## DATA TO USE

** BEGIN **

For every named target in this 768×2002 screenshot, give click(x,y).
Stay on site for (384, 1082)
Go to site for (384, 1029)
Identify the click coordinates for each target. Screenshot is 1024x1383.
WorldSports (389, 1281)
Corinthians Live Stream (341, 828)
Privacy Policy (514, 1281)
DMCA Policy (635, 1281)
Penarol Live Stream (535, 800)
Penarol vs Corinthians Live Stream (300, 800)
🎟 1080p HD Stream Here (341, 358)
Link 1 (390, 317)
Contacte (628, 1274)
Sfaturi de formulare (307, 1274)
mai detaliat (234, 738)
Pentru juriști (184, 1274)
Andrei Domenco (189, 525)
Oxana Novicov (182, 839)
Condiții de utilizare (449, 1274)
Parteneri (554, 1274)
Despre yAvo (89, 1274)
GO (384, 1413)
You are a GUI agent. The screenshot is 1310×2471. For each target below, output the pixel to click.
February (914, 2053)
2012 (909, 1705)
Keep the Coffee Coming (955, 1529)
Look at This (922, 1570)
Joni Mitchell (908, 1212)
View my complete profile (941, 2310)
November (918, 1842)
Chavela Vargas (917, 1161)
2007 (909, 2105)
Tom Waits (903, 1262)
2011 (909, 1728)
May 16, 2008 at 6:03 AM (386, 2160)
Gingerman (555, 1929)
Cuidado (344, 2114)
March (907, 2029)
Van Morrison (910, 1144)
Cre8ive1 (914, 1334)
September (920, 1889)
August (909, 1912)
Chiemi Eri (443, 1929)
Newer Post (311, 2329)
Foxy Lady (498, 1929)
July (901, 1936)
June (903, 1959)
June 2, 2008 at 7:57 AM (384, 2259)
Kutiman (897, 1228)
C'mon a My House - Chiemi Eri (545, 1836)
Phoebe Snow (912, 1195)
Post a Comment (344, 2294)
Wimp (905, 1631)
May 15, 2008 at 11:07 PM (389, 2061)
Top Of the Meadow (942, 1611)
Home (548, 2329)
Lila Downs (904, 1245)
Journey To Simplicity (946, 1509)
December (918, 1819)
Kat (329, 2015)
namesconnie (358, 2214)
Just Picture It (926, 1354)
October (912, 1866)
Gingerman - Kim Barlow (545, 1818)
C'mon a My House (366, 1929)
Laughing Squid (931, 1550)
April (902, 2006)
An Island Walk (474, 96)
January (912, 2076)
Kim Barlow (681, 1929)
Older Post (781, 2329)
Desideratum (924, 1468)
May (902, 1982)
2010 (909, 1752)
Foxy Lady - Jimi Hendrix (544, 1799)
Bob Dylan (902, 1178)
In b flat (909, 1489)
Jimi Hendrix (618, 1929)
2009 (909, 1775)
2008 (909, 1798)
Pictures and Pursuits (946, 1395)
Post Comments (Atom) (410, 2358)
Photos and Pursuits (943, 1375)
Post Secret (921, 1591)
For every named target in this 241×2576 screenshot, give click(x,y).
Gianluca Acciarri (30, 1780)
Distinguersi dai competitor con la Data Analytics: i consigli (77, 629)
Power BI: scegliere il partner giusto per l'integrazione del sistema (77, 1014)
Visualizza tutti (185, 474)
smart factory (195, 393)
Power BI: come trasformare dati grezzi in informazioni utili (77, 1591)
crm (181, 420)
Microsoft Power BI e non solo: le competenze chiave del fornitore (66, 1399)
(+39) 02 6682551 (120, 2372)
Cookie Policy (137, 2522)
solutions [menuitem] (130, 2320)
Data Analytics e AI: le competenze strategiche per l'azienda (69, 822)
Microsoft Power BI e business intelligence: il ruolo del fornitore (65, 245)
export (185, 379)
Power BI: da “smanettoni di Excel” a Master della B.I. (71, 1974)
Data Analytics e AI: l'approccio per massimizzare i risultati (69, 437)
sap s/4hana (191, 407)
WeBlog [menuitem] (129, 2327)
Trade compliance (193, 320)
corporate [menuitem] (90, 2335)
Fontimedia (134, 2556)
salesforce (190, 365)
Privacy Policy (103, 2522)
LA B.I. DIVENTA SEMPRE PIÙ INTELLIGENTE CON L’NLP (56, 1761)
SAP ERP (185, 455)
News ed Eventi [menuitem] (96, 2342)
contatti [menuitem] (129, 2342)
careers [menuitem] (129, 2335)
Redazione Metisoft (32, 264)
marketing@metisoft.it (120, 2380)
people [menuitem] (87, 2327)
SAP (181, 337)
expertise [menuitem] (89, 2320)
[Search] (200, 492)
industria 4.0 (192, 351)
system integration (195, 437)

** END **

## WRITTEN INSTRUCTION
Recast the lines between the one holding "Newer Post (311, 2329)" and the one holding "Distinguersi dai competitor", inclusive, as a Markdown table with the columns No. and Line. Give each line a row number and leave out blank lines.

## SOLUTION TO THIS TASK
| No. | Line |
|---|---|
| 1 | Newer Post (311, 2329) |
| 2 | Foxy Lady (498, 1929) |
| 3 | July (901, 1936) |
| 4 | June (903, 1959) |
| 5 | June 2, 2008 at 7:57 AM (384, 2259) |
| 6 | Kutiman (897, 1228) |
| 7 | C'mon a My House - Chiemi Eri (545, 1836) |
| 8 | Phoebe Snow (912, 1195) |
| 9 | Post a Comment (344, 2294) |
| 10 | Wimp (905, 1631) |
| 11 | May 15, 2008 at 11:07 PM (389, 2061) |
| 12 | Top Of the Meadow (942, 1611) |
| 13 | Home (548, 2329) |
| 14 | Lila Downs (904, 1245) |
| 15 | Journey To Simplicity (946, 1509) |
| 16 | December (918, 1819) |
| 17 | Kat (329, 2015) |
| 18 | namesconnie (358, 2214) |
| 19 | Just Picture It (926, 1354) |
| 20 | October (912, 1866) |
| 21 | Gingerman - Kim Barlow (545, 1818) |
| 22 | C'mon a My House (366, 1929) |
| 23 | Laughing Squid (931, 1550) |
| 24 | April (902, 2006) |
| 25 | An Island Walk (474, 96) |
| 26 | January (912, 2076) |
| 27 | Kim Barlow (681, 1929) |
| 28 | Older Post (781, 2329) |
| 29 | Desideratum (924, 1468) |
| 30 | May (902, 1982) |
| 31 | 2010 (909, 1752) |
| 32 | Foxy Lady - Jimi Hendrix (544, 1799) |
| 33 | Bob Dylan (902, 1178) |
| 34 | In b flat (909, 1489) |
| 35 | Jimi Hendrix (618, 1929) |
| 36 | 2009 (909, 1775) |
| 37 | 2008 (909, 1798) |
| 38 | Pictures and Pursuits (946, 1395) |
| 39 | Post Comments (Atom) (410, 2358) |
| 40 | Photos and Pursuits (943, 1375) |
| 41 | Post Secret (921, 1591) |
| 42 | For every named target in this 241×2576 screenshot, give click(x,y). |
| 43 | Gianluca Acciarri (30, 1780) |
| 44 | Distinguersi dai competitor con la Data Analytics: i consigli (77, 629) |